その瞬間、組織コンサルタントであり、『Today Was Fun: A Book About Work(今日は楽しかった:仕事についての本)』の著者であるブリー・グロフ(Bree Groff)の中で、何かがはじけた。「私たちは本当に間違った方向に進んでいる」。彼女は最近、そう語った。「友人個人の問題ではありません。月曜から金曜までを早くやり過ごしたいと願い、週末のために生きようとする文化全体の問題です」

計算は明快だ。私たちは1週間のおよそ7分の5を働いて過ごしている。その日々が早く過ぎ去ればいいと願うことは、人生の大半を手放したいと願うことに等しい。

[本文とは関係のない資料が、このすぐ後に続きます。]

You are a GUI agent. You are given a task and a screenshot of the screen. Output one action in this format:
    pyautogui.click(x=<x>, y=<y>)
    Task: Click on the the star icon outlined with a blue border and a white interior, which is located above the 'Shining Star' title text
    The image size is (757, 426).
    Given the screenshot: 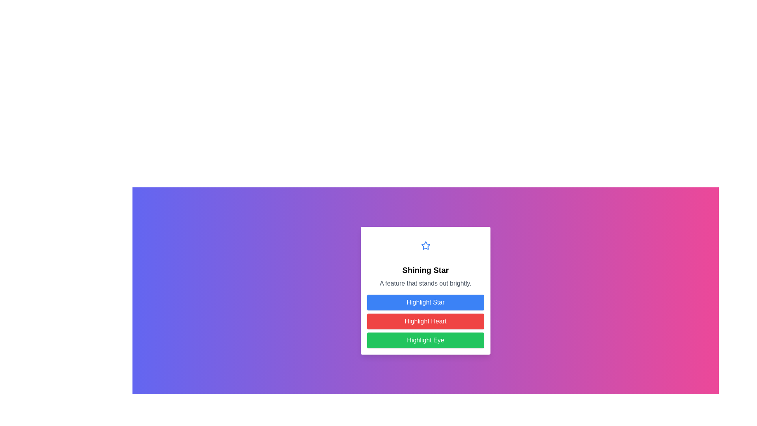 What is the action you would take?
    pyautogui.click(x=425, y=245)
    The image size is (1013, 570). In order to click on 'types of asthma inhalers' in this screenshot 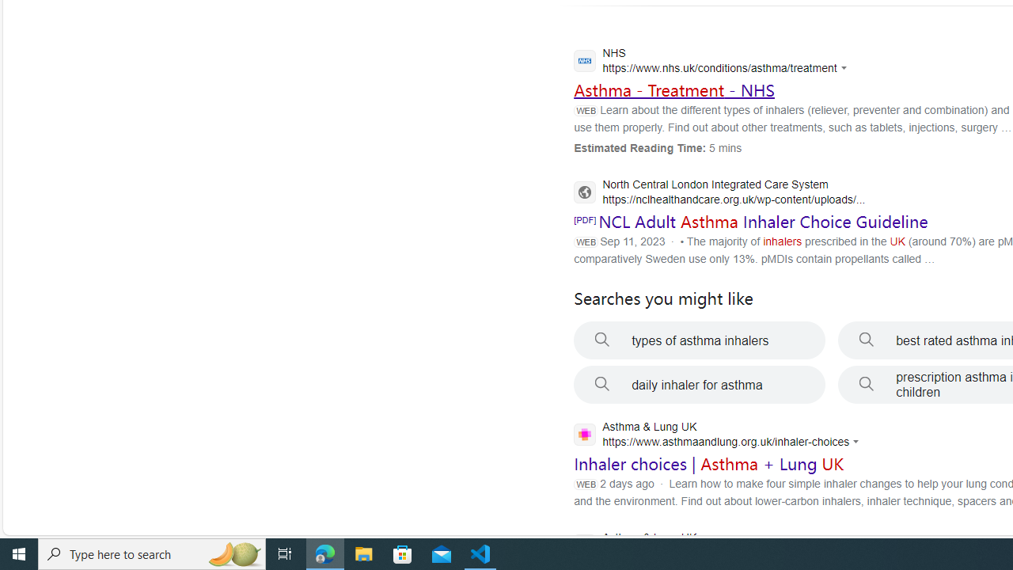, I will do `click(699, 340)`.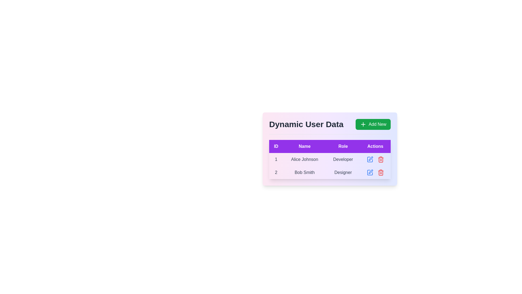  What do you see at coordinates (276, 172) in the screenshot?
I see `the text display that shows the identifier number for 'Bob Smith', who is a Designer, located in the second row under the 'ID' column` at bounding box center [276, 172].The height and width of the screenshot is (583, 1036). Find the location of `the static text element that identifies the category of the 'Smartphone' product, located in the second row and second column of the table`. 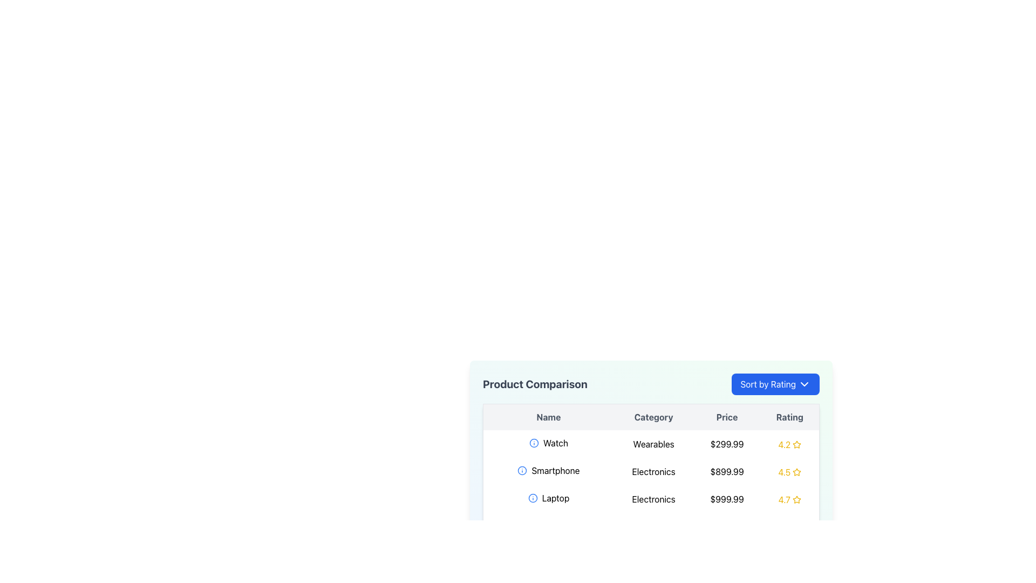

the static text element that identifies the category of the 'Smartphone' product, located in the second row and second column of the table is located at coordinates (653, 471).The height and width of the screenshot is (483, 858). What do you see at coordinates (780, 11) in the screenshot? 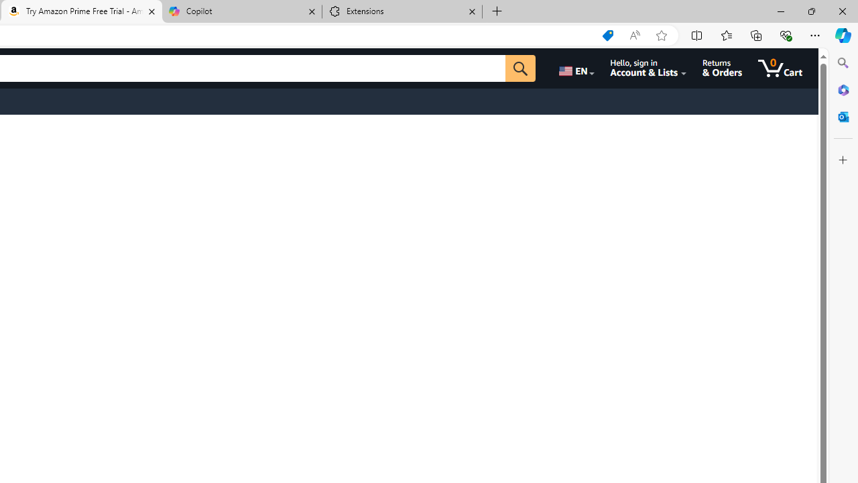
I see `'Minimize'` at bounding box center [780, 11]. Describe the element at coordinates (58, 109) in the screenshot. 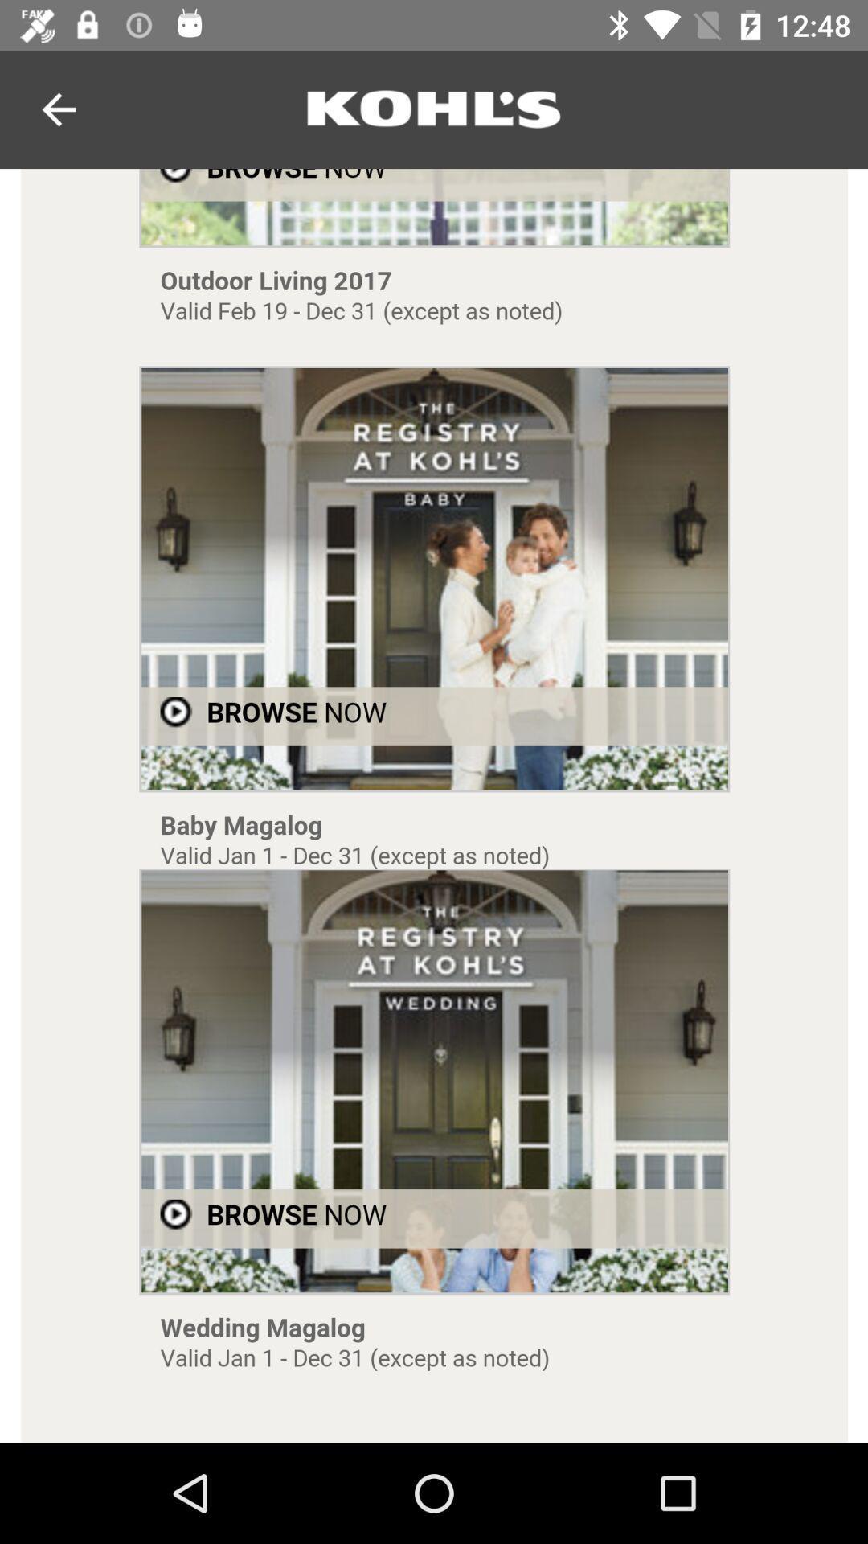

I see `the arrow_backward icon` at that location.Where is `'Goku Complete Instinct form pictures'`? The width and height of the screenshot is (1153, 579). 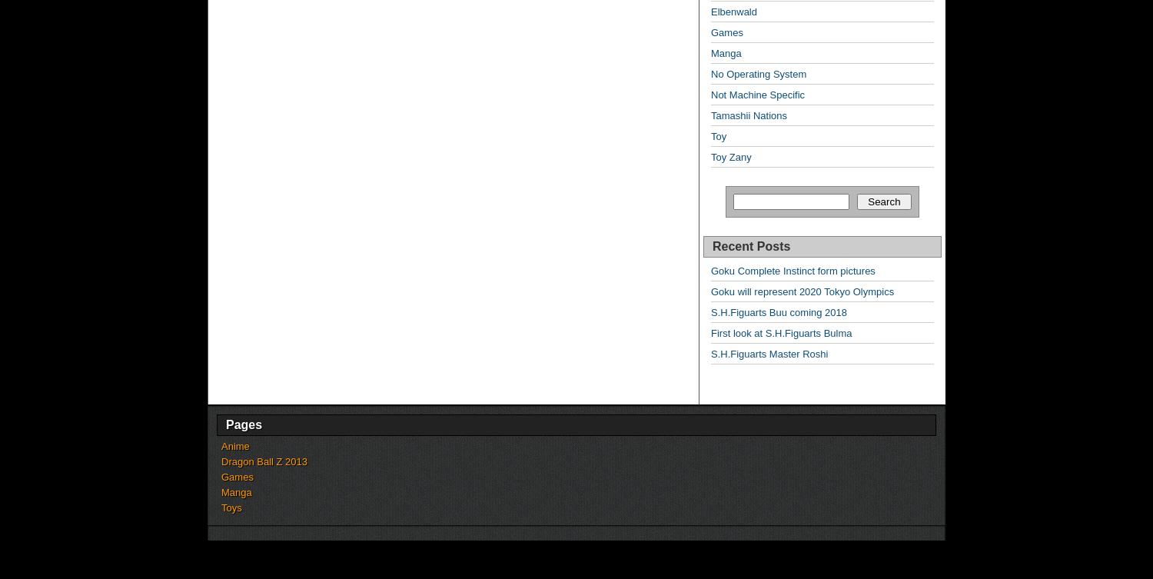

グロフはコンサルタントとして、20年にわたり組織の内部で仕事をしてきた。その視点を変えたのは、悲嘆だった。2022年、父親がすでにアルツハイマー病を患っていたなかで、母親が末期がんと診断された。がん治療センターの活動を間近で見た彼女は、そこを「人間にとって良き一日を救い、大切にし、維持するために存在する場所」と表現する。そして、リーダーが真正面から問うことの少ない問いを抱いた。今日という日を生きる価値のあるものにするために、私たちは何を「引き算」すべきなのか。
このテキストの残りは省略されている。